Isolation of DNA from OB

The Puregene DNA extraction kit (Gentra, Systems Inc., and isolation methodology with modifications (McIntosh et al. unpublished) were used to isolate DNA from OB as follows. Occlusion derived virus was recovered from approximately 107 OB by alkali treatment as previously described (McIntosh and Ignoffo 1988). The sample was then incubated in a water bath at 60° C for 15 min and cooled to room temperature. Next, proteinase K was added to give a final concentration of 200 μg/ml and incubated for 2 h in a 37° C water bath followed by cooling at room temperature. Protein precipitation solution (1.7 ml) was added and vortexed at high speed for 20 sec, and spun at 10,00 × g for 3 min in a BHG Hermle Z230M table-top centrifuge. The supernatant was poured into a clean 15 ml glass tube containing 2 ml isopropanol and inverted 50X and centrifugated at 10,000 × g for 1 min. The supernatant was then poured off and 2 ml of 70% ethanol was added to wash the DNA pellet. The ethanol was poured off after centrifugation at 10,000 × g for 3 min and allowed to air dry for 15 min. About 175 μl of DNA hydration solution was added to the sample and allowed to stand overnight at room temperature. DNA was quantified using a Gene Quant II (Amersham Pharmacia Biotech, Piscataway, NJ).

Verification of the recombinant RFP by determination of the polyhedrin-RFP fusion gene junctions

It was necessary after the cloning and isolation of the recombinant baculovirus (AcRFPCL14) to verify its identity by actual DNA sequence, as was expected to be generated by the above designed oligonucleotide primers, at the upstream-junction between the 3′-end of the polyhedrin gene and 5′-end of the RFP gene as well as the downstream-junction between the 3′-end of the RFP gene and the immediate down-stream flanking region of the polyhedrin gene.

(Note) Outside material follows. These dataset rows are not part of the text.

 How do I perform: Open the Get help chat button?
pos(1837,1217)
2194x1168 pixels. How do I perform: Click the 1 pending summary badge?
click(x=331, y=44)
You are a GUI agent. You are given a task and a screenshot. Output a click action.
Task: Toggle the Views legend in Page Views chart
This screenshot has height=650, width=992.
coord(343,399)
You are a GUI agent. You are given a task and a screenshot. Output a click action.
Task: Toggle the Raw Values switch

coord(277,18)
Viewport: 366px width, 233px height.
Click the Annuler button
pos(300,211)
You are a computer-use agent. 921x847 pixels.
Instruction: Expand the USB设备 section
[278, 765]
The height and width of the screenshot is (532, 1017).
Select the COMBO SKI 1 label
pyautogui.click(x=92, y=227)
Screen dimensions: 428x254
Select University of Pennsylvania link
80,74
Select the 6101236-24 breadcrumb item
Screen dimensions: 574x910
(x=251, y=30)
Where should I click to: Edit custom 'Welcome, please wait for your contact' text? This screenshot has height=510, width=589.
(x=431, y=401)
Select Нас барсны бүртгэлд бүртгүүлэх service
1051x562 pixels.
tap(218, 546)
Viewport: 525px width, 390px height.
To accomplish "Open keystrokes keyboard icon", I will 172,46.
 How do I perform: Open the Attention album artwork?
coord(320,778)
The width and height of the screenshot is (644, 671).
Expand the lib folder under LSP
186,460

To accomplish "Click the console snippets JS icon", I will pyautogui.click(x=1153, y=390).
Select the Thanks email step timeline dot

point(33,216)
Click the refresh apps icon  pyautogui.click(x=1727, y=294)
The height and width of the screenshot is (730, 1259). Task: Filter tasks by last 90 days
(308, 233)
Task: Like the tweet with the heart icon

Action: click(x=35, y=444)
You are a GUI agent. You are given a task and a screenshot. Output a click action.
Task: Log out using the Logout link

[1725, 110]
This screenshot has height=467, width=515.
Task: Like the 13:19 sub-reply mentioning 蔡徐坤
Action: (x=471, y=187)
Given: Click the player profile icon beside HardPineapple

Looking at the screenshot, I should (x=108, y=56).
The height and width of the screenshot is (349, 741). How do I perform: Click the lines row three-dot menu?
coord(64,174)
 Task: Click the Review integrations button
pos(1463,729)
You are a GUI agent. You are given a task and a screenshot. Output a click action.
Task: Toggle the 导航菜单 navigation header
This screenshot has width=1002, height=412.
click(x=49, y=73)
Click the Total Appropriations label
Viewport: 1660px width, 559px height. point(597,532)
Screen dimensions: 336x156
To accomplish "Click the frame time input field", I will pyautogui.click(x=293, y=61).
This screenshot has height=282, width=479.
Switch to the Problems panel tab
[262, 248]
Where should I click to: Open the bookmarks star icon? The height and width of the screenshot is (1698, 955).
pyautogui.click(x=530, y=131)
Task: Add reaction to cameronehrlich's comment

To sequence these two junctions, DNA from ca. 107 OB/ml of recombinant virus was extracted employing the above procedure. The following primers were designed to amplify the two junctions: (1) 5′-ATTCTCCTTGA AGTTT CCCTG and 5′-CTCGTGCCCATTGACCGTTCC for the up-stream junction, and (2) 5′-TAACAAGC CACAACGAAGACT and 5′-ACGCACAGAATCTAGCGCTTA for the down-stream junction. Both primer synthesis and DNA sequencing was conducted by the University of Missouri-Columbia DNA Core facility. The fidelity of the predicted DNA sequences of the two above described junctions were confirmed by performing DNA sequencing twice, thus verifying the successful generation of the recombinant. Based on the size of the polyhedrin-RFP fusion gene plus genomic DNA generated by Bam HI digestion of AcRFP CL14 DNA, a predicted fragment of approximately 2611 bp was observed in the gel profile of the recombinant DNA but was absent in the wt AcMNPV DNA profile. Bam HI would typically cut the wild type AcMNPV DNA at a site 200 bp into the polyhedrin gene and at another site further downstream resulting in a 1932 bp restriction fragment, as well as at other sites. With the insertion of the RFP gene at the 3′-end of the polyhedrin gene and subsequent Bam HI digestion of the recombinant DNA, this same fragment was extended to 2611 bp by the addition of the 677 bp RFP gene.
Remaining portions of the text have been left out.